My Plan is to purchase, 1 Broadband Kit, 2 DECA adapters, 3 BSF's, 1 SWS-8, and 3 SWS-2's.

Currently all 3 Receivers are connected directly to the SWM8. Also, my current setup has my local channels diplexed in from my OTA antenna, I am aware this will not be possible with DECA. My DMA is on the list to receive locals from D* sometime in December 2011 according to the website.
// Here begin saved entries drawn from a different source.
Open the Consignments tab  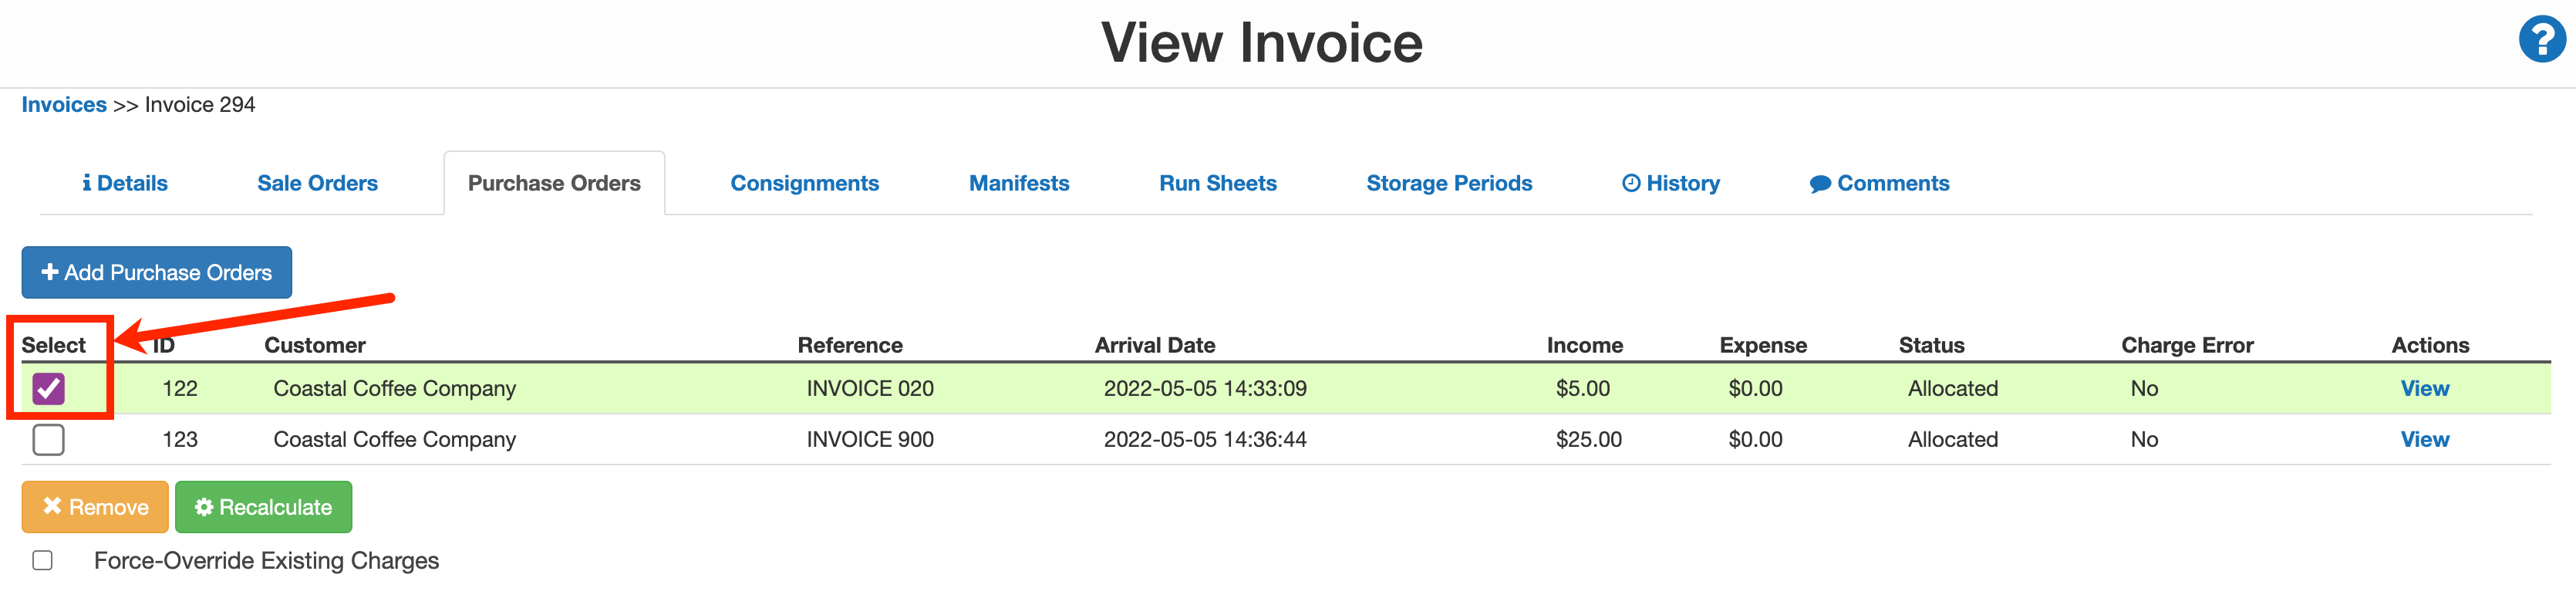(x=805, y=182)
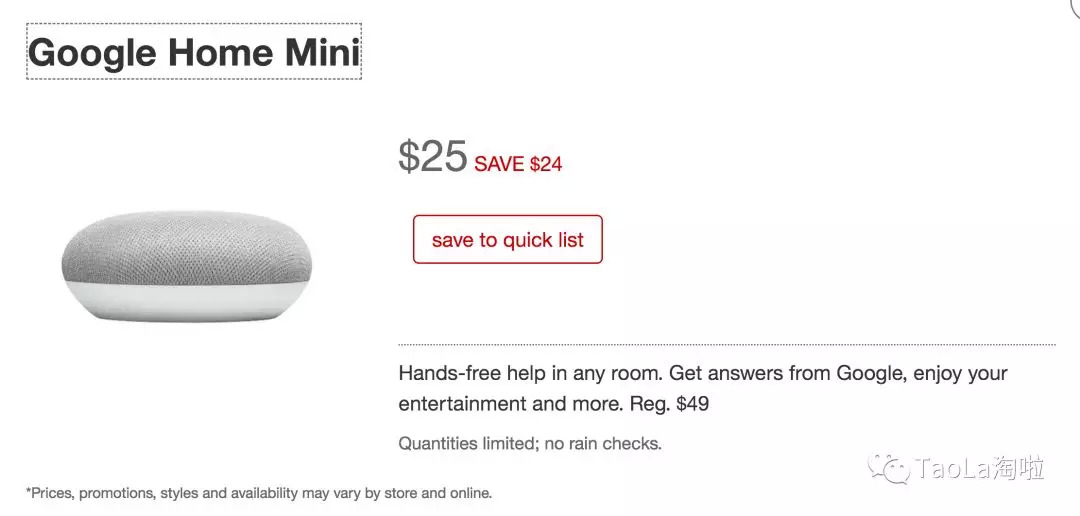Click the Hands-free help description line
This screenshot has height=516, width=1080.
pos(702,373)
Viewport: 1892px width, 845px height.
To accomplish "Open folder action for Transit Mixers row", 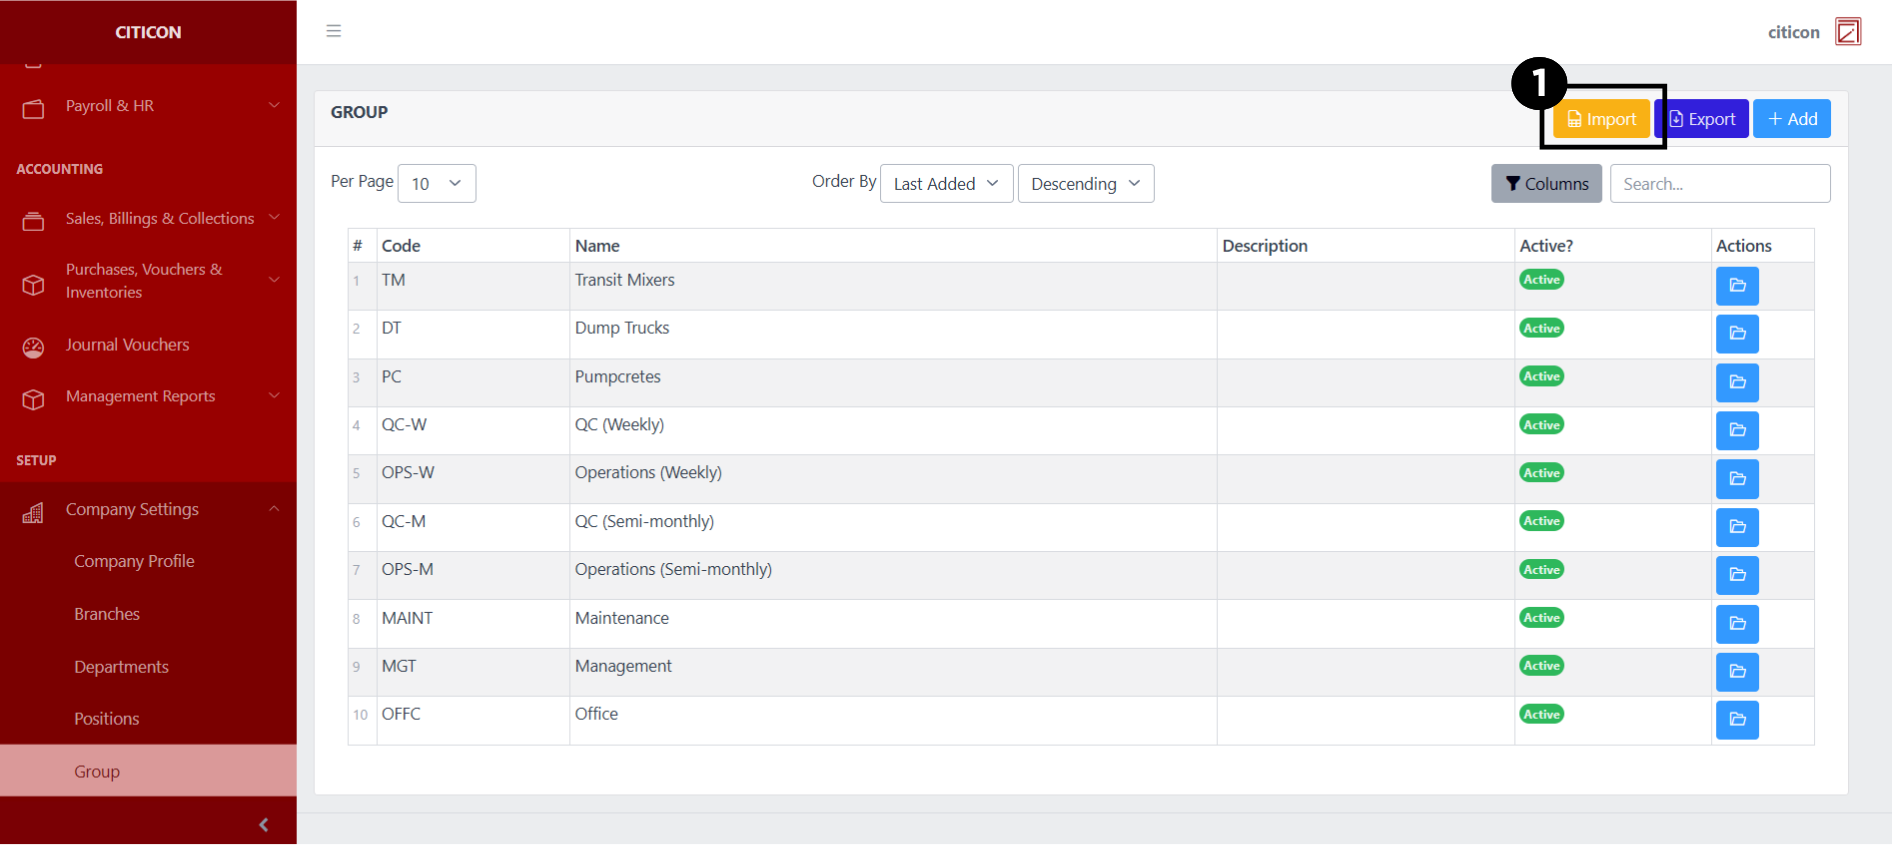I will 1737,286.
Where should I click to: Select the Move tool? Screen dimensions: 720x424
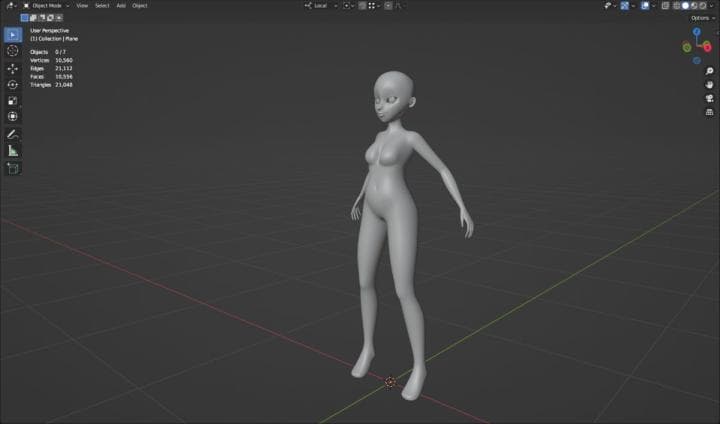[13, 68]
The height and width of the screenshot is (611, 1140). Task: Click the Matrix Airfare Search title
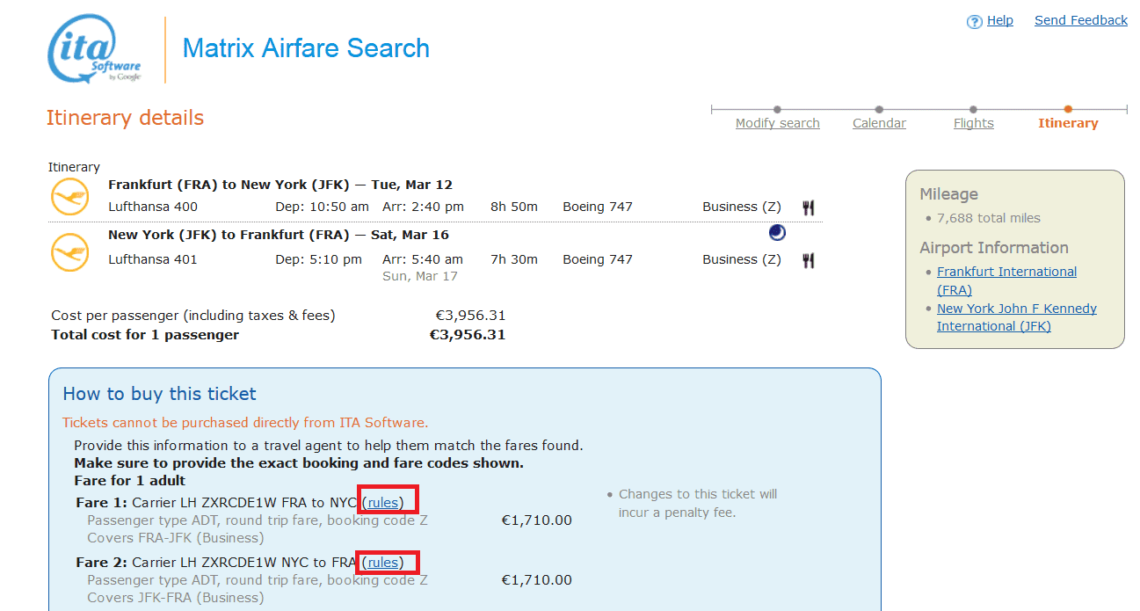(305, 49)
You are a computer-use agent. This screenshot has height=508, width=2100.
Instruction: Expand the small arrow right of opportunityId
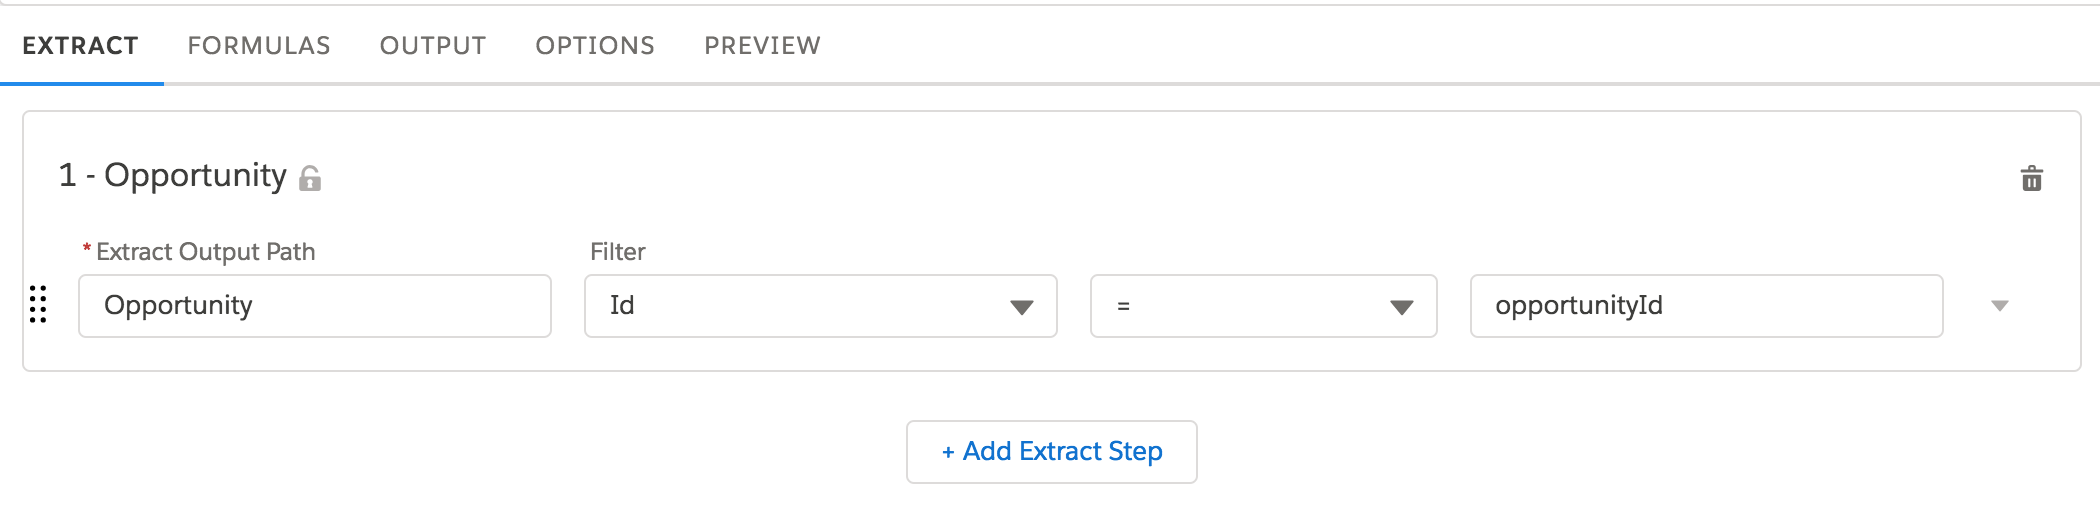[x=1999, y=306]
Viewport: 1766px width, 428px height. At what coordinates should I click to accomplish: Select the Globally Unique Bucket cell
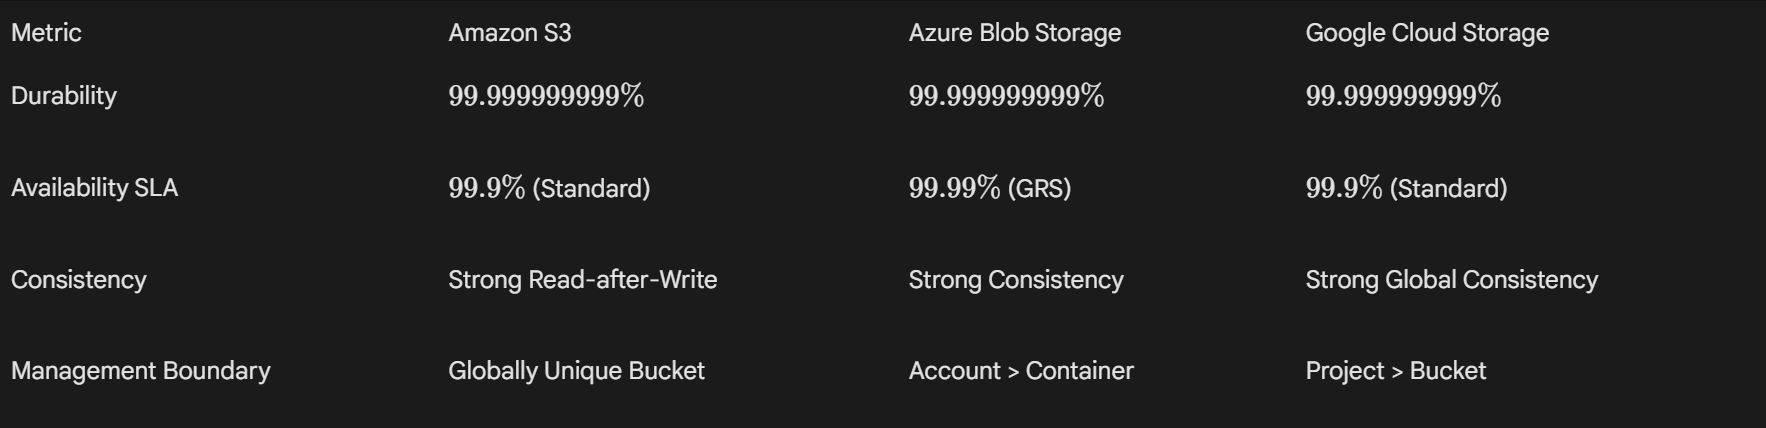pos(576,371)
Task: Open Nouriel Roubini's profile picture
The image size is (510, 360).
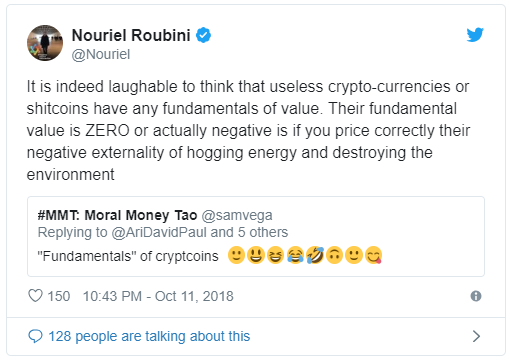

Again, any help/tips/suggestions would be greatly appreciated.


----------



## David Ortiz

Nofences said:


> Ok, it has been a LOOOONG time since I posted here. My D* account has been suspended for quite a while due to the poor economy. However that has been resolved and I want to set up MRV (without signing a new 2 yr contract). I have read several threads about proper setup and I think I am ready to buy the equipment, however I want someone to take a look and see is my diagram is correct before I start making purchases. If VOS or someone else who is very knowledgeable with MRV/DECA setup could take a look at this and make any suggestions, I would appreciate it.
> 
> In case the Image isn't obvious, I have an AU-9 Dish, SWM8 and 3 HR20-700's. I did read VOS's thread about the proper way to hook up the DECA to an HR20 receiver as well, in the diagram I chose to follow the D* "Approved" install route.
> 
> My Plan is to purchase, 1 Broadband Kit, 2 DECA adapters, 3 BSF's, 1 SWS-8, and 3 SWS-2's.
> 
> Currently all 3 Receivers are connected directly to the SWM8. Also, my current setup has my local channels diplexed in from my OTA antenna, I am aware this will not be possible with DECA. My DMA is on the list to receive locals from D* sometime in December 2011 according to the website.
> 
> Again, any help/tips/suggestions would be greatly appreciated.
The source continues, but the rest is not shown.